**HOW TO COMPLETE THIS TASK**
Records follow. Pull out every line that contains "computer".

Collected data

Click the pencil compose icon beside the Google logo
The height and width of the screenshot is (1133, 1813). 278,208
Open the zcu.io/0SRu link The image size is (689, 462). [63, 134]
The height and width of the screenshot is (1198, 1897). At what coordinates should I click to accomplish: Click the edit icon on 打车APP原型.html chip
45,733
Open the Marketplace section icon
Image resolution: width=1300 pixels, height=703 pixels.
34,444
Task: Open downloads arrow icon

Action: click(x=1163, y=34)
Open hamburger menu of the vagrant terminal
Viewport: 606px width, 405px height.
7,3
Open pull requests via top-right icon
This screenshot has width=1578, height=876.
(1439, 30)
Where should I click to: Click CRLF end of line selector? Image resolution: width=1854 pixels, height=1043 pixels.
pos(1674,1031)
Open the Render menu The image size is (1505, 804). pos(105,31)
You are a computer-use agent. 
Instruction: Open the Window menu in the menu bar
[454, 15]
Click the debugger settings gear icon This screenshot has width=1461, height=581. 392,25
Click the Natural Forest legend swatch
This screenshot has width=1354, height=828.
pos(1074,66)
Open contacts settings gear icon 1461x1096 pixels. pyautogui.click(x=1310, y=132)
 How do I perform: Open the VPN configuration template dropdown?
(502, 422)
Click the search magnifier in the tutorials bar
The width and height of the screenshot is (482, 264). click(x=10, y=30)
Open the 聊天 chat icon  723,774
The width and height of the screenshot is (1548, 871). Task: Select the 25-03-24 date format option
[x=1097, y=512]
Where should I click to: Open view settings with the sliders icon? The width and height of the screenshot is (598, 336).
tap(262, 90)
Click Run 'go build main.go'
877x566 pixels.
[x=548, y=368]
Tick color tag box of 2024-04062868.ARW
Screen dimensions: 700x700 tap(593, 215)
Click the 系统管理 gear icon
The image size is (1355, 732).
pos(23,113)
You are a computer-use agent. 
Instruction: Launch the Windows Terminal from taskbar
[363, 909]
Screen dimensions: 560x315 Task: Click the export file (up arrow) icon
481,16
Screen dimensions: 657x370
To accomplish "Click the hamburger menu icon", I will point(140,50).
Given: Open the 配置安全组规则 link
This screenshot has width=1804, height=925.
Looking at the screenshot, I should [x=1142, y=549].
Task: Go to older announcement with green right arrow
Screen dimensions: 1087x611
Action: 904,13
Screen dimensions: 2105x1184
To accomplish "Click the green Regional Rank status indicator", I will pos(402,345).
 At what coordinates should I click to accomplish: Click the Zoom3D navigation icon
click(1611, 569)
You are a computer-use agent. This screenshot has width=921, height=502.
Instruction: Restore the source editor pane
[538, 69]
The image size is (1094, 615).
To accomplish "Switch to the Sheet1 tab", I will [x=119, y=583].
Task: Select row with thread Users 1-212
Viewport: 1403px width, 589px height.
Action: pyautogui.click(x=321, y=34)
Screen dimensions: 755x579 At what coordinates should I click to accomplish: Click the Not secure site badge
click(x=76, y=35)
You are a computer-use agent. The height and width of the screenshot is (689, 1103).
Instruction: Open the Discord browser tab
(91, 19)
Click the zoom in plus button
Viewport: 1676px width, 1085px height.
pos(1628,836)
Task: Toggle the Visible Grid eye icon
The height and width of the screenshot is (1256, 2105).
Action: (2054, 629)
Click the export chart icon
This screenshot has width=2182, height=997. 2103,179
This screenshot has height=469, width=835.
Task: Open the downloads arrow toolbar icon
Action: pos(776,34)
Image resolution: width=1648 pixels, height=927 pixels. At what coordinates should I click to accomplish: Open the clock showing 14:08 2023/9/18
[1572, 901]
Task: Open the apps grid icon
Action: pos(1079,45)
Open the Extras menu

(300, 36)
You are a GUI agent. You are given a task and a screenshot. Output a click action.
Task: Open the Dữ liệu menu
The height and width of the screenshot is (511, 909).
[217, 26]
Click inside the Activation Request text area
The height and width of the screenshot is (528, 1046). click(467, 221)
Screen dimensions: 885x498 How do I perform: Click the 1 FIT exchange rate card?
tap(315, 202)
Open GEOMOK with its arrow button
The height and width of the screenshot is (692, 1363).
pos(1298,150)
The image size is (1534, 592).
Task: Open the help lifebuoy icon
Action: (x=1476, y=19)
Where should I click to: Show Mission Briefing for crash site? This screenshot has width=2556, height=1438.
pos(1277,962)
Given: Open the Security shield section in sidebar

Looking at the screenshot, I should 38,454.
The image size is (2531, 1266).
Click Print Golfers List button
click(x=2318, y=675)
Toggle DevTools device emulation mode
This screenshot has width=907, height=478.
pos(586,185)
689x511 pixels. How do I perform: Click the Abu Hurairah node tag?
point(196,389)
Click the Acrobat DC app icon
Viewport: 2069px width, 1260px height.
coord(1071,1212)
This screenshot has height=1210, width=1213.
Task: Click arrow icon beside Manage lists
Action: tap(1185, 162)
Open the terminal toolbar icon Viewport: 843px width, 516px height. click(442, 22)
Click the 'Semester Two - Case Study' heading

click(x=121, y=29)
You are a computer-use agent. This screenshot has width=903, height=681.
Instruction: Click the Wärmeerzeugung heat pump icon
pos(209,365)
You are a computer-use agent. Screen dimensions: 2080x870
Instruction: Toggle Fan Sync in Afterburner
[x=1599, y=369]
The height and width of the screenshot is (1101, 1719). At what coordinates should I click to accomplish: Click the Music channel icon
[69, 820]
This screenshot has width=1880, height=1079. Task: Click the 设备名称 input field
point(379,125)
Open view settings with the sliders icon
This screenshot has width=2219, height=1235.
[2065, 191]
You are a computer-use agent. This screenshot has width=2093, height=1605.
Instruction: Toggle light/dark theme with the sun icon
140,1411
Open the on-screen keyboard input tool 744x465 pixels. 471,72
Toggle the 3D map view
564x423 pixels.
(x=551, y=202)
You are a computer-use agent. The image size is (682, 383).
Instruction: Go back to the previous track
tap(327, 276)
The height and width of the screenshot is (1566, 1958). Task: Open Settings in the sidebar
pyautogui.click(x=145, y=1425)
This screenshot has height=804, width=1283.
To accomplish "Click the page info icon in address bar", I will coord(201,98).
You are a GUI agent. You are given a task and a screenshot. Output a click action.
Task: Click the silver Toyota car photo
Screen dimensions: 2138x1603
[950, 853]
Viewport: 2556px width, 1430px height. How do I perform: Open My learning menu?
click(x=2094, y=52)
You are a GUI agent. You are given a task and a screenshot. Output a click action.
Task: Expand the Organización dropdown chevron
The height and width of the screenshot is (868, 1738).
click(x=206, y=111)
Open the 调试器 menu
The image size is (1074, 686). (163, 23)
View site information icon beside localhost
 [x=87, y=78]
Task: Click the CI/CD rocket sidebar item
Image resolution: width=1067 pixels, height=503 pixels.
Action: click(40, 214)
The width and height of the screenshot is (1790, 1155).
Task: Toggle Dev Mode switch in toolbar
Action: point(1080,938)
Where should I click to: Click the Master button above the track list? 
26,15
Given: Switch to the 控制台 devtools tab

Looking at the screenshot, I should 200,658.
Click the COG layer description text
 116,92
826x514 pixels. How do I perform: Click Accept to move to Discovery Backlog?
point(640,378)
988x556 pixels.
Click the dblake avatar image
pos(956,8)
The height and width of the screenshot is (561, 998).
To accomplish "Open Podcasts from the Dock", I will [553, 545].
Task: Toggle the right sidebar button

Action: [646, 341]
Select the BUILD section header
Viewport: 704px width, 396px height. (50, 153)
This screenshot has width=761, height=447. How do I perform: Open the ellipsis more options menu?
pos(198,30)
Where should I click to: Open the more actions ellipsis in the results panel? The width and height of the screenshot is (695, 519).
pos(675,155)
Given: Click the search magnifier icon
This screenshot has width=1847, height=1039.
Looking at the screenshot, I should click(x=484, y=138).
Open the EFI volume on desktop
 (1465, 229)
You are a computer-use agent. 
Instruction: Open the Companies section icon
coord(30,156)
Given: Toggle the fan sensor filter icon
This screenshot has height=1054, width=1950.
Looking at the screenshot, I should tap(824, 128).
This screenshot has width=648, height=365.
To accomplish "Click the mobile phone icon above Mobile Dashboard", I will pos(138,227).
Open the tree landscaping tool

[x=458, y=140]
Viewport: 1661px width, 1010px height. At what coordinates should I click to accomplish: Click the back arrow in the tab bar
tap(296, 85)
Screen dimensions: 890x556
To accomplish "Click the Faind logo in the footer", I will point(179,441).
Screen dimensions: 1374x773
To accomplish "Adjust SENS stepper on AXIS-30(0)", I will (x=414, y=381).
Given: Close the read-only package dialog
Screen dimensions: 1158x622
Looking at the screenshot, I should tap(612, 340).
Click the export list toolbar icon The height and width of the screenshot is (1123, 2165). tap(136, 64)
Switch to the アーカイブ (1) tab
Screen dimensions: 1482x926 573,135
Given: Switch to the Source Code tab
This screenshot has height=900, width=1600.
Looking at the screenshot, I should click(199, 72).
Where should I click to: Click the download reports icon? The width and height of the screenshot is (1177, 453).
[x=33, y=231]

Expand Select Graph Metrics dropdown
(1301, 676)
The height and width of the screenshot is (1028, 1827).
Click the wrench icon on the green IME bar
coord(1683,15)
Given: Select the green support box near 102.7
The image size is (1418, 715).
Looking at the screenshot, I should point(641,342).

**RESPONSE TO THIS TASK**
You are a computer-use agent. 
You are a computer-use agent. 
You are a computer-use agent. This screenshot has width=921, height=502.
You are a computer-use agent. The height and width of the screenshot is (689, 1103).
You are a computer-use agent. This screenshot has width=903, height=681.
You are a computer-use agent. Screen dimensions: 2080x870
You are a computer-use agent. This screenshot has width=2093, height=1605.
You are a computer-use agent. The image size is (682, 383).
You are a computer-use agent. 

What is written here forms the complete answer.